Word has been buzzing around the Internet that popular Pagan musician SJ Tucker (aka Sooj, aka “skinny white chick”) has been hospitalized with what appears to be appendicitis. Like many independent musicians and artists, she doesn’t have any health insurance and is facing a massive medical bill of $25,000 dollars or more. Friends, fans, and loved ones are now rallying to raise money through donations, charity auctions, and special sales of Tucker’s work.

SJ Tucker

I know that some of you have already heard about SJ’s recent emergency and hospital stay. It looks likely that it may actually be appendicitis, although the doctors want to confirm this with another CT scan before they do any surgery. We -do- know that the hospital bills are going to be significant, since this first trip to the hospital involved two emergency rooms, four doctors, a 45 minute ambulance transfer between the two hospitals, a CT scan AND an X-ray, multiple IV antibiotics, nearly daily bloodwork tests, and five and a half nights in the hospital … Please help us raise money to pay for these medical bills. Buy CDs. Spread the word. Share links and diggs and do all that interweb magic. What we need is 1000 people with $25. Do you have $25? Do you know someone who does? If you can’t give us money, please tell people who might.

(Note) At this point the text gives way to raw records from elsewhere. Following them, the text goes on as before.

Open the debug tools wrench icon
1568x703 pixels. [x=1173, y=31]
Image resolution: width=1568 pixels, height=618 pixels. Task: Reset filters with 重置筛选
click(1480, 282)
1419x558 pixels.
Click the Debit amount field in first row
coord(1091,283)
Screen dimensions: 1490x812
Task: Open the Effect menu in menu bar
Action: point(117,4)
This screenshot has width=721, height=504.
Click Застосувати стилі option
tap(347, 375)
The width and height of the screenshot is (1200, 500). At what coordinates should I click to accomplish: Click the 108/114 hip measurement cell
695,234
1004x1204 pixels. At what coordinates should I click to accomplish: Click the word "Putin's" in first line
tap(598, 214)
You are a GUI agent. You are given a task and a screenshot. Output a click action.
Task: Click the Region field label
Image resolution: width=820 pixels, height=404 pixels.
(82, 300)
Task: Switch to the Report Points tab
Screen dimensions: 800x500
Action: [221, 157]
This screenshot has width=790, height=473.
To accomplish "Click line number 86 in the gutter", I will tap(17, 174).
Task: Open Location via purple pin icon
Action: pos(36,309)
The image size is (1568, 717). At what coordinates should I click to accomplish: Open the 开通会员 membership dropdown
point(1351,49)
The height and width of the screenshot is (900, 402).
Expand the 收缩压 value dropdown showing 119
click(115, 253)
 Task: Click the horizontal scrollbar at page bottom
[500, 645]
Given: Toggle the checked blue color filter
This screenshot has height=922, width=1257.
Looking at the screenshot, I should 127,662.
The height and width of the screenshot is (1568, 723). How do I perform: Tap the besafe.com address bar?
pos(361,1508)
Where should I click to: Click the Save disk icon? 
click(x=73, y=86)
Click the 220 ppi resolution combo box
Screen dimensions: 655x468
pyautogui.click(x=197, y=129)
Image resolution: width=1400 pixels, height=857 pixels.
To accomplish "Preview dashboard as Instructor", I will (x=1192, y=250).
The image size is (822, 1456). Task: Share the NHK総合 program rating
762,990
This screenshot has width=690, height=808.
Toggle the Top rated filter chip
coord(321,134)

I think it is safe to say that some of the things close to my heart  are Pagan music, and the awful state of health care in America. Living in fear of getting sick or having an accident is stressful, and when it happens, devastating. While we wait for our politicians to reform medicine in America, we have to do our best to take care of our own. I know for a fact that I have way more than a thousand readers, and while many of us have been hard-hit by the recent economic troubles, surely a percentage of us can spare a few bucks? Let’s unleash The Wild Hunt here, and help out in this effort. Make a donation, or purchase a CD (I bought a digital download of her album “Blessings”), and when you do, tell them you came from here.

ADDENDUM: Over $14,000 dollars was raised in the first week! Congratualations to SJ Tucker’s supporters on this amazing start, and thanks to all my readers who went out of their way to give to this cause, you helped make this happen.